I’m very afraid that mobile phones will be for Kenya what Radio was for Rwanda. I really look forward to being proved wrong.
5 Other Thoughts:
Dear R,
I found your blog through the Mashada chat (which I found through the BBC post a week or so ago) and I was wondering if I could post a link to your blog on my livejournal for other people to read a first person account of the current affairs of Kenya. It probably won't generate too much more traffic (maybe ten or fifteen people at most) but I wanted to make sure this was alright with you.
Thank you!
Savannah
Certainly, Savannah.
Sadly I can validate that this was the case even in the diaspora. Just before the election there was a txt message circulated in the Kikuyu community declaring that an uncircumcised boy (they used the Kikuyu term kahee) can never be the next president of Kenya.
The sad thing about hate is that it will always be transmitted through whatever communication channels are available to it. On the bright side the same thing can be said about love, peace and togetherness.
What to spread at such a time as this is entirely our choice.

_EXERCISE AIM_
Carry the Kenya blog comment thread on mobile phones and hateful text messages forward with a few more lines, starting right after its final sentence.

_MATERIAL PROVIDED_
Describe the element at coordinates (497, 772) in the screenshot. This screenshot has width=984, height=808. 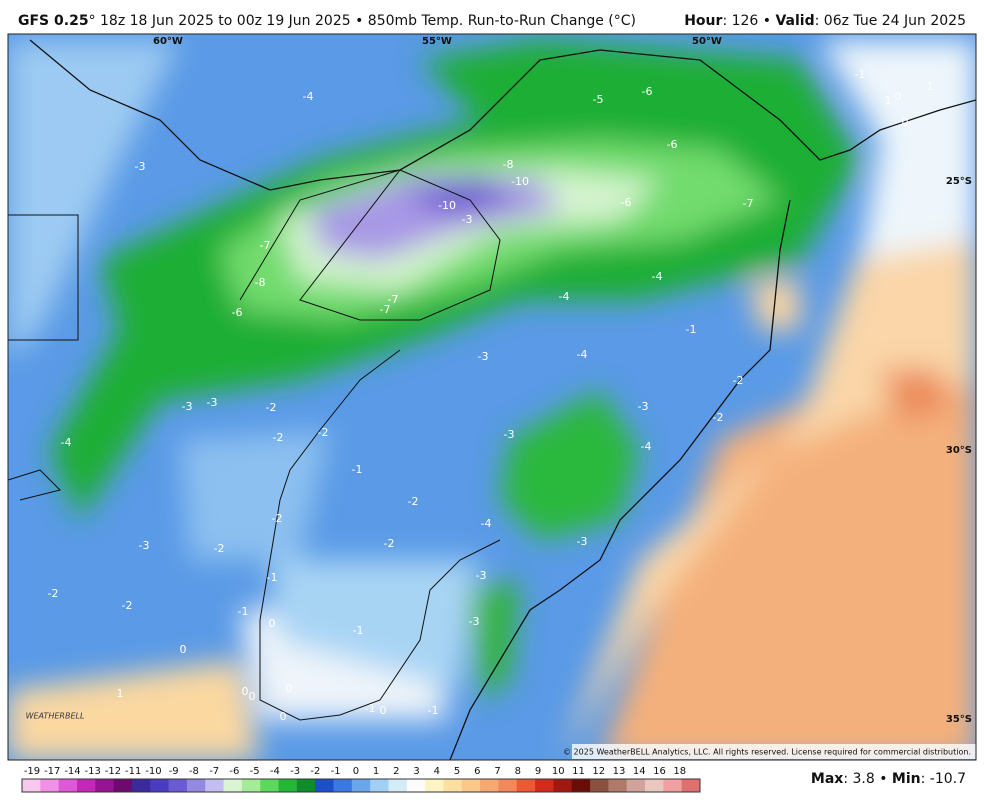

_RESPONSE BELOW_
Text messages must have saved several lives as well, throughout this terrible period. Imagine not being warned that there was blockage on the outskirts of Nairobi and walking right into it!
Like you I hope you are wrong about it being the Kenyan equivalent of Radio Milles Collines in Rwanda.
Prousette, you're absolutely right.
Mwangi, yeah, some of the content was just outright puke-worthy. I've just decided to skirt around it. I got only a couple at the height of the campaign, sometime in October I think. I quickly put an end to that. So what I saw I saw on friends' phones or had people recount to me what messages they had received.
And I can assure you that you or I likely never got to see the most hardcore of these messages.